Gravitational lensing is "the formation of multiple images of distant sources due to the deflection of their light by the gravity of intervening structures," according to a paper published in Nature on Tuesday.

Such lenses are complex distortions in spacetime and are important systems in space. They give astronomers a window to study distant objects that are difficult to observe, and can help answer questions on dark matter and the expansion rate of the universe.

The lenses act as natural telescopes. The light emitted from a far-flung source can be detected as it’s bent while passing through a distribution of matter, like a cluster of galaxies, on its way to Earth.

The stronger the gravitational field, the more the distant light rays are bent. The most drastic example is when the distant light rays form an Einstein Ring around the gravitational lensing system, which happens when the light source, the massive lensing object, and the observer lie in a straight line.

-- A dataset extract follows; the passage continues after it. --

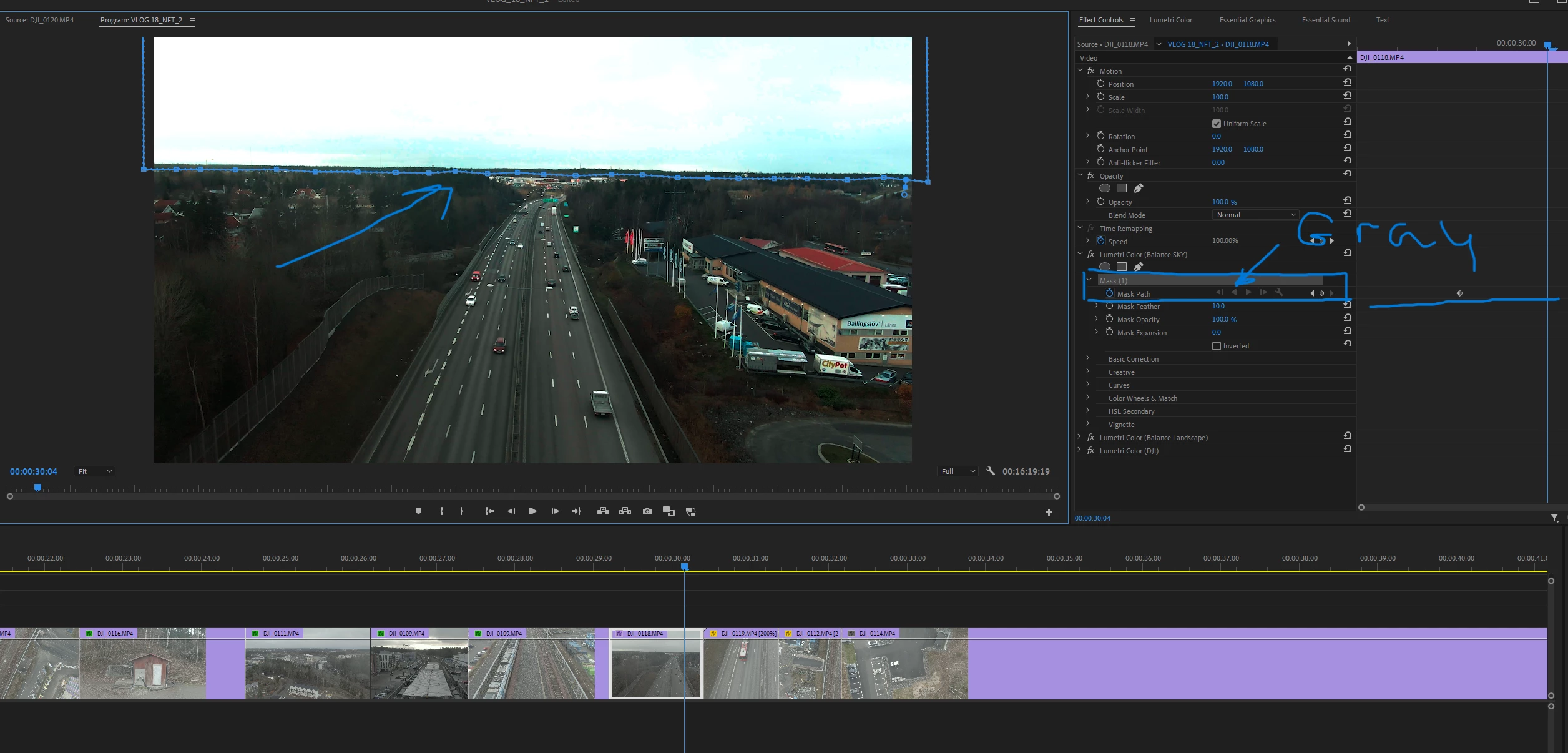1568x753 pixels.
Task: Create ellipse mask under Lumetri Color Balance SKY
Action: [x=1104, y=267]
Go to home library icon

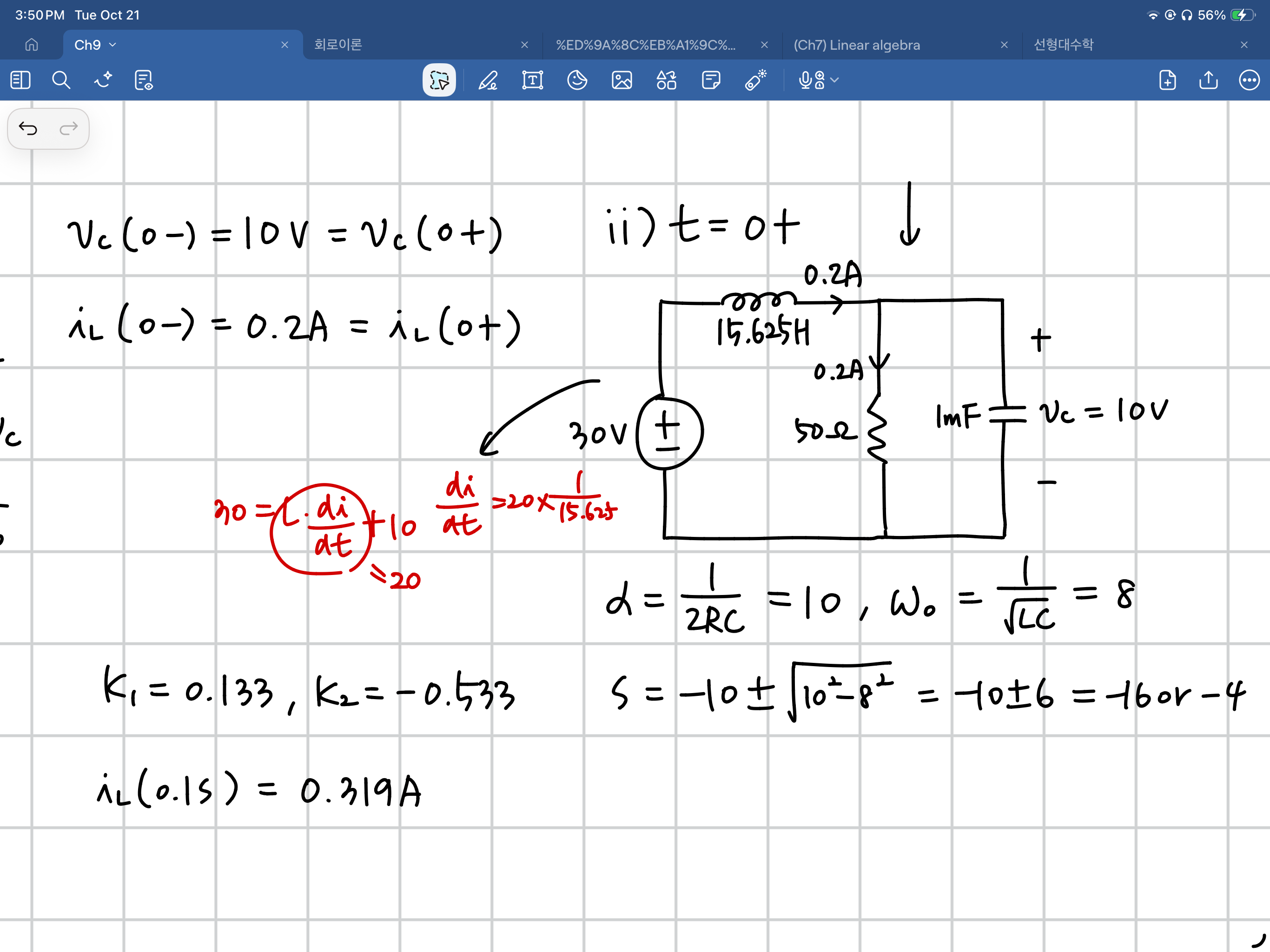[32, 45]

It can take months to churn through data to analyze gravitational lenses. But a new method using a convolutional neural network (CNN), traditionally used for computer vision, can complete the process “within a fraction of a second” and with similar accuracy.

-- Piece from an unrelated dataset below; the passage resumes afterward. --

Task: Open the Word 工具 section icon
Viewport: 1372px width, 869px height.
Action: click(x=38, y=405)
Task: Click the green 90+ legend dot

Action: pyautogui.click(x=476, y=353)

The neural net spits out vital information such as the radius of the Einstein ring, the ellipticity of the system, and the coordinates of the center of the lens.

Laurence Perreault Levasseur, co-author of the paper and a postdoctoral fellow at the SLAC National Accelerator Laboratory at Stanford University in California, said it lets researchers analyze the images “in a fully automated way and, in principle, on a cell phone’s computer chip.”

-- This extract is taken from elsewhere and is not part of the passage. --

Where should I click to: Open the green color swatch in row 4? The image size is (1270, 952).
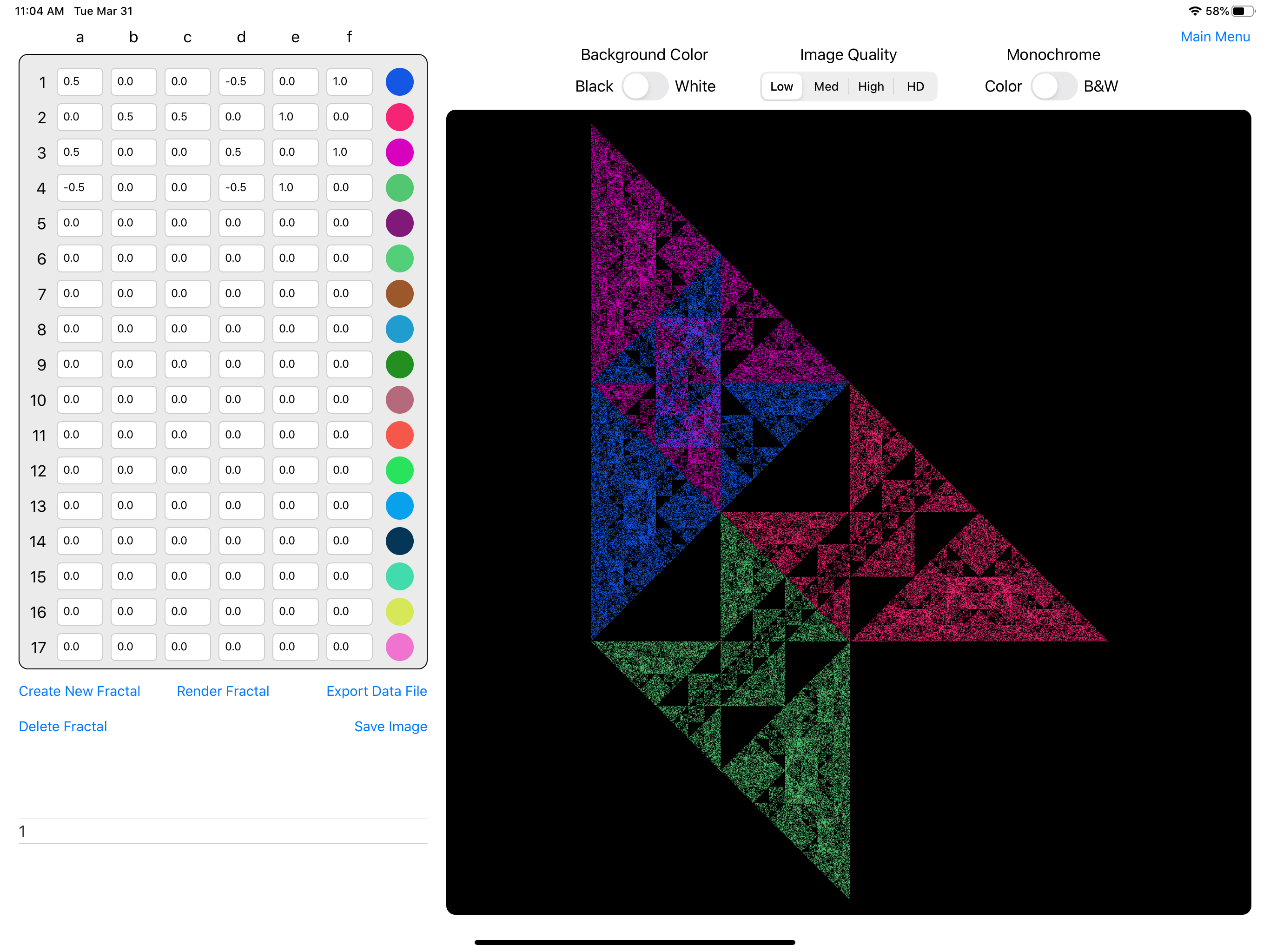coord(399,188)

You’ve got to fake it to make it

Real data is sparse, so the researchers simulated half a million gravitational lens images to train the CNN. The fake images have to be as realistic as possible for the CNN to be useful in dealing with real data, so blurring and noise effects were added.

The training images and information on the Einstein radius and the shape of the location of the center of the gravitational lens were then fed into the CNN.

Neural networks are fuzzy and hard to understand. Yashar Hezaveh, co-author of the paper and researcher at Stanford, told The Register: “It’s hard to say” what features the CNN learned to extract to arrive at its output answers.

“In fact we don’t really know. As we show the examples to neural networks and ask them to make the correct predictions, they may find very complex features in the data that they can use for their predictions. We can sometimes look at the features, but they will be highly non-intuitive.

“I usually think about it like opening the brain of someone and looking inside it: it doesn’t tell us much about what the person is actually thinking about or how they see the world.”

Hezaveh hopes that this tool will help other astronomers with their research. “With the new generation of sky surveys in the next few years, we will have many tens of thousands of gravitational lenses."

"Astrophysicists will try to use these systems to answer many different questions, including: How is dark matter distributed in galaxies? What are the most distant galaxies of the universe? What is the exact expansion rate of the universe?”

These questions are some of the biggest problems in astrophysics and require careful analysis of the gravitational lenses first.

At the moment the CNNs can only deal with simple cases where the gravitational lens is a single galaxy. The researchers hope to expand to more complex situations involving clusters of galaxies.

“Neural networks can impact all the sciences that will be done with such samples,” Hezaveh said.